Just an abbreviated list:

• My house/site name was 80% of the time mangled in both the mobile and the web app (the mobile app is a thin shell around the web app, with a bit of extra functionality related to configuration: Air Tools). The mangle version seemed to consist of transposing every two characters in the name. This is a classic big-endian vs. little-endian encoding issue, indicating that communication between the server and the web application is in binary format and that there is no agreement/compensation for byte-order differences. I pointed this out to them, but in over 4 weeks, this simple issue (which would be a server-side-only fix) was never addressed.
• A new feature called “tariffs” was introduced. Never mind what we call “rates.” It involved displaying the price/rate and cumulative cost. My rate of $0.45 (can you believe it?) was shown as 0,45000 $/kWh.
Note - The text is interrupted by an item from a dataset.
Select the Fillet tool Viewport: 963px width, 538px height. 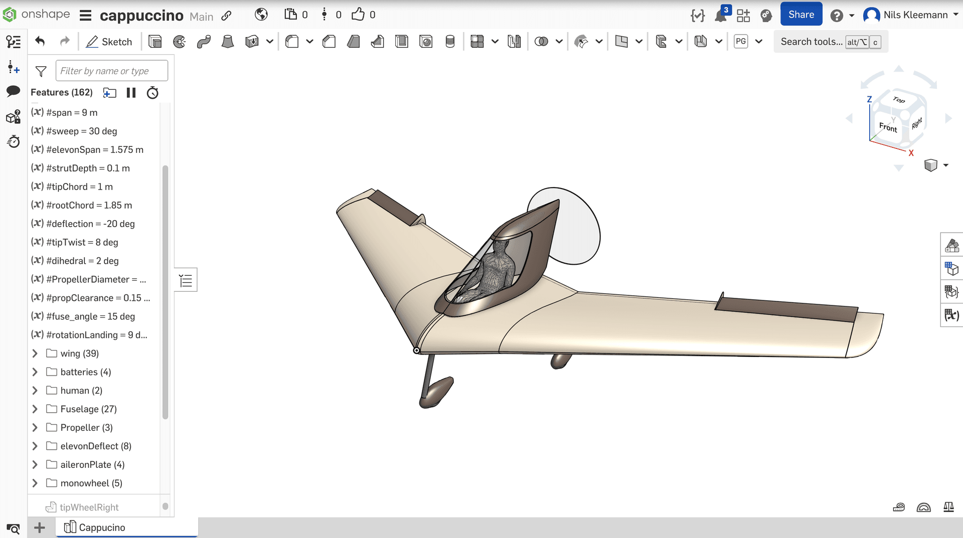coord(292,42)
Of course, over here, respecting the browser locale, that should have been using a decimal point rather than the comma (as is standard in Spain, where Airzone is located), but also using four decimals behind the period/comma makes no sense whatsoever. I pointed this out as well. It was never fixed.
• When the unit was disconnected, the app did not allow it to be rebooted. This might seem logical given the cloud dependency, but the Air Tools portion can still work over Bluetooth. The app does not offer an option to force the unit to reconnect to WiFi, or to do so via a “reboot” or “restart” button. Luckily for me, there is an actual restart button on the unit, but unless your unit is easily accessible…
• Behavior graphs on the Airzone cloud show when heating or cooling is active as different colored bands. These bands always corresponded precisely to the crossing point of the temperature at the setpoint, or in reverse (when a schedule raised the setpoint to a value above the current temperature). The serial connection protocol lets Aidoo know when the compressor and/or fan is operating (at least, I believe it is possible to detect that). Using that information to determine the bands’ location is the only correct way. As it stands, the information, along with a daily summary of what happened in the various bands, is misleading at best but more like “useless.” If it is truly not possible to determine the unit’s status, then they should not even display these bands and information.

Customer support

I have told Airzone support about all this, including documentation with graphs of observed behaviors, calibration with other thermometers, etc. They have not even looked at it. Their final answer was to tell me to return the unit. I even specifically explained that I am an engineer and happy to work with their engineers because the product has potential.

Considering this, I cannot recommend the Aidoo Pro (or any version) for a ducted installation. Using them with mini-splits may work better, since they are typically mounted high and may not have that specific compensation setting.

Airzone support works via email or phone (I only tried calling once, and it did not work for me, primarily due to the support person’s poor English and difficulty understanding me). After a few emails, I was admonished that I should not be sending them emails except as replies to my very first one. They do not have a support ticketing system to track interactions and issues. They locate history by looking for that one email thread with my name on it. Of course, that also implies a massive thread with emails getting ever larger due to the inclusion of what one is replying to. That may be the explanation, but not an excuse, for never appearing to understand what was already said in prior emails and not even reading the whole of the current email: ask six questions and get only one answered. Either they don’t read well, or they selectively only answer what they want to answer.

I was initially excited to find this solution, as it promised something much better than Kumo Cloud, IoT-style cloud connectivity, and the ability to use an Ecobee with remote sensors in various rooms. Based on the above, I cannot recommend it. The TI2 solution is slightly cheaper and, so far, does not seem to suffer from the same problems. The jury is still out on how well the compressor modulation performs in terms of energy efficiency.